Problem details
Every line below must come back exactly as it stands, with the images omitted.
Start of Data under study
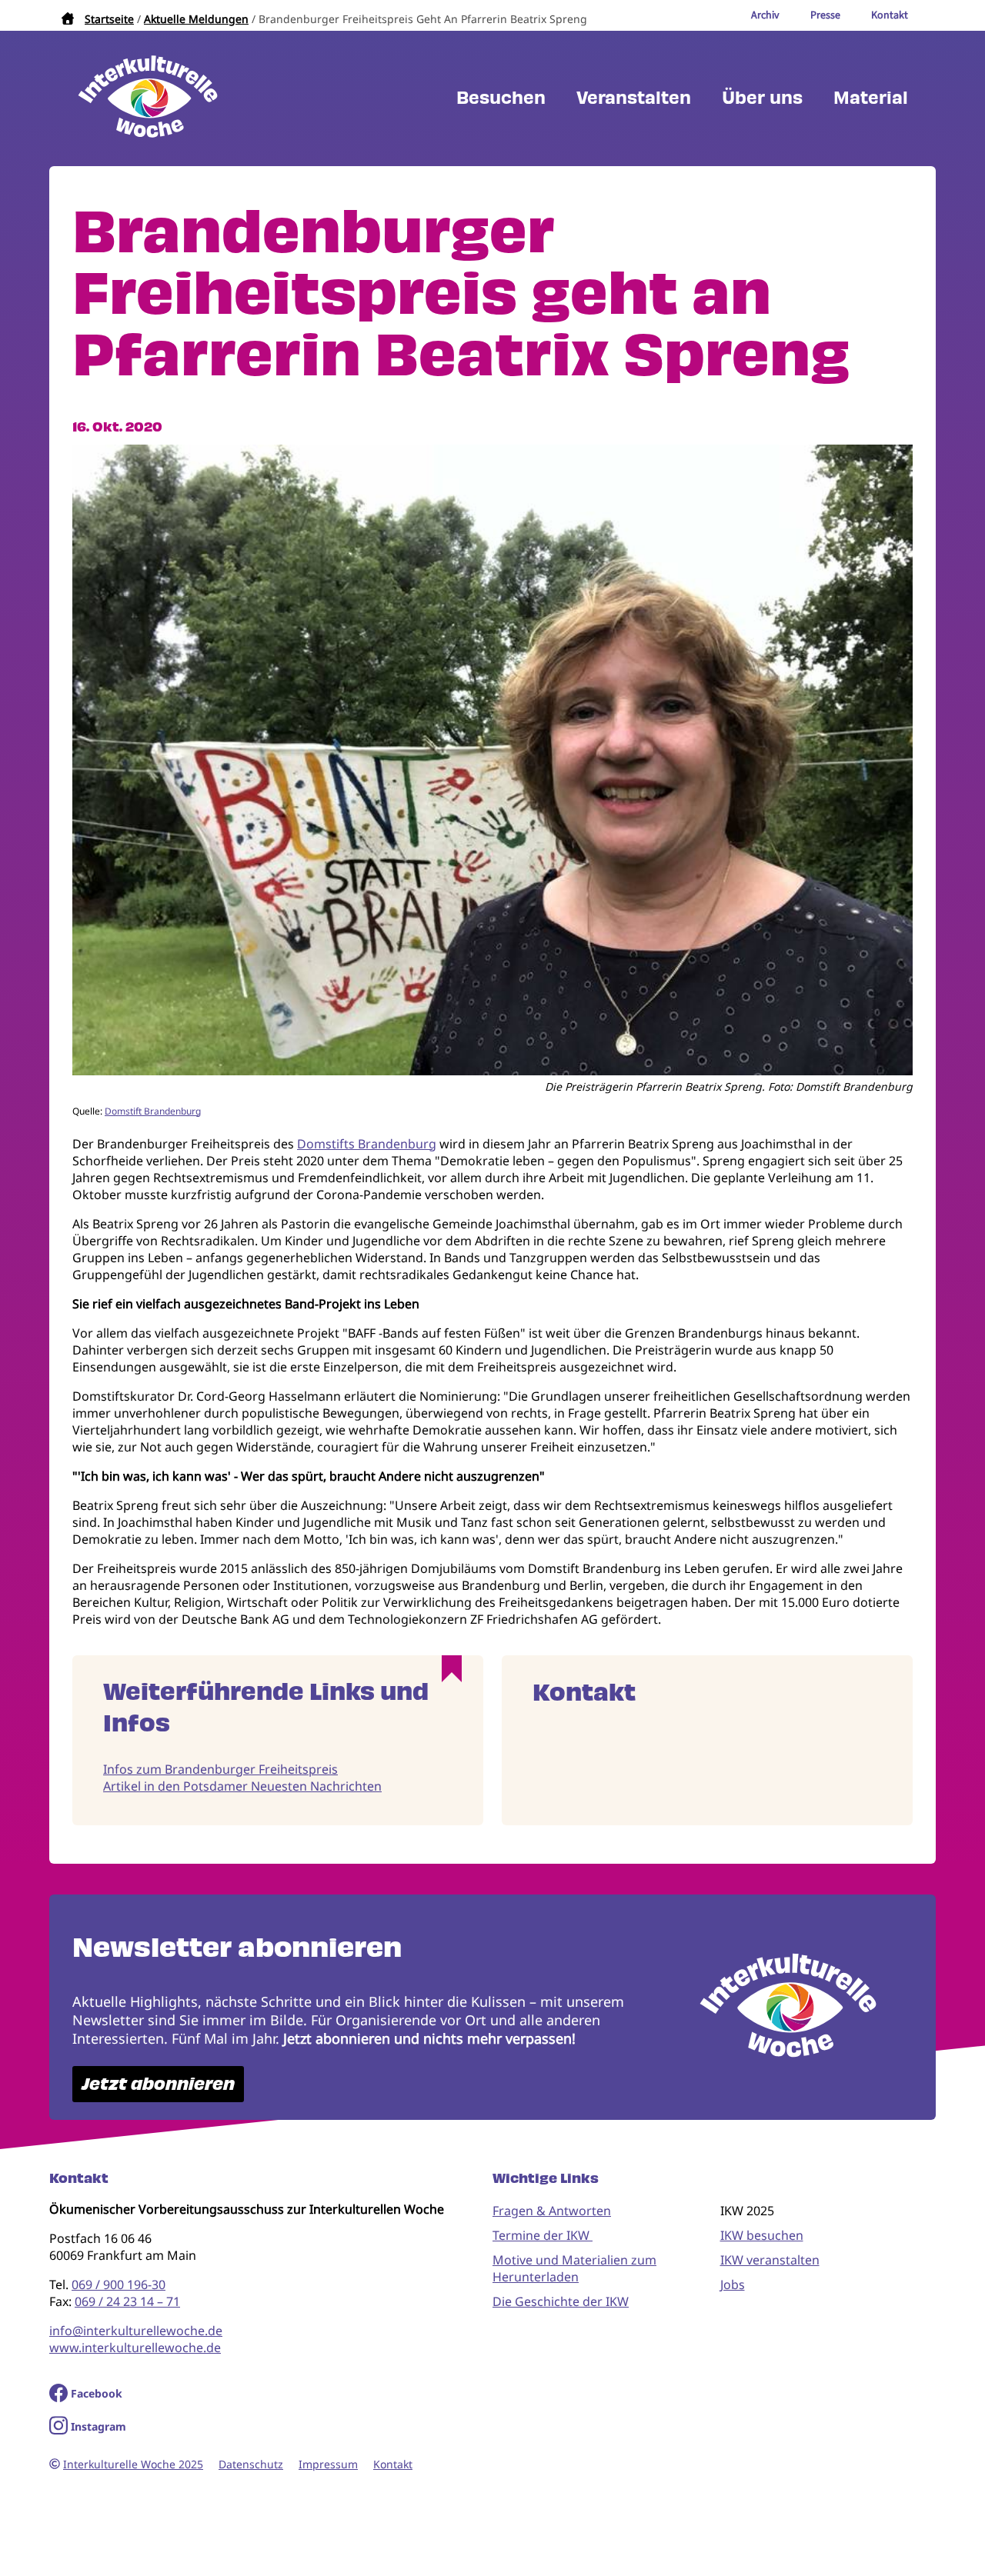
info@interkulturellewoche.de (135, 2330)
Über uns (762, 98)
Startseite (109, 19)
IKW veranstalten (770, 2259)
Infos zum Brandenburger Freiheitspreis (220, 1769)
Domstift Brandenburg (153, 1111)
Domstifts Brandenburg (366, 1143)
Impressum (328, 2464)
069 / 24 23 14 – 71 (127, 2301)
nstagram (100, 2426)
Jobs (732, 2284)
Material (870, 98)
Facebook (96, 2393)
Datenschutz (251, 2464)
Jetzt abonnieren (158, 2084)
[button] (492, 1070)
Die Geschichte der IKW (560, 2301)
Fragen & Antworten (551, 2210)
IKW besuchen (761, 2235)
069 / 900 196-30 (118, 2284)
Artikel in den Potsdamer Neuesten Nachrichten (242, 1786)
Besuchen (501, 98)
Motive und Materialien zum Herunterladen (574, 2268)
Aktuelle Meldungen (196, 19)
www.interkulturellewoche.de (135, 2347)
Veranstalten (633, 98)
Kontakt (392, 2464)
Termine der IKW (542, 2235)
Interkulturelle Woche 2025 (133, 2464)
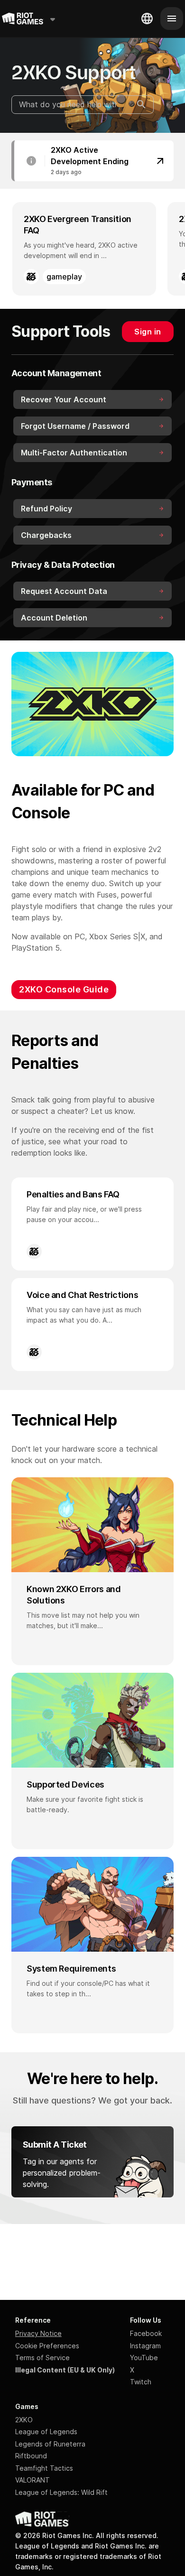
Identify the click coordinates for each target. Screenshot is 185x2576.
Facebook (146, 2333)
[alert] (92, 160)
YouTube (144, 2358)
End of Data under study
Finished task
info@interkulturellewoche.de (135, 2330)
Über uns (762, 98)
Startseite (109, 19)
IKW veranstalten (770, 2259)
Infos zum Brandenburger Freiheitspreis (220, 1769)
Domstift Brandenburg (153, 1111)
Domstifts Brandenburg (366, 1143)
Impressum (328, 2464)
069 / 24 23 14 – 71 (127, 2301)
nstagram (100, 2426)
Jobs (732, 2284)
Material (870, 98)
Facebook (96, 2393)
Datenschutz (251, 2464)
Jetzt abonnieren (158, 2084)
[button] (492, 1070)
Die Geschichte der IKW (560, 2301)
Fragen & Antworten (551, 2210)
IKW besuchen (761, 2235)
069 / 900 196-30 (118, 2284)
Artikel in den Potsdamer Neuesten Nachrichten (242, 1786)
Besuchen (501, 98)
Motive und Materialien zum Herunterladen (574, 2268)
Aktuelle Meldungen (196, 19)
www.interkulturellewoche.de (135, 2347)
Veranstalten (633, 98)
Kontakt (392, 2464)
Termine der IKW (542, 2235)
Interkulturelle Woche 2025 (133, 2464)
Identify the click coordinates for each target. Screenshot is 185x2576.
Facebook (146, 2333)
[alert] (92, 160)
YouTube (144, 2358)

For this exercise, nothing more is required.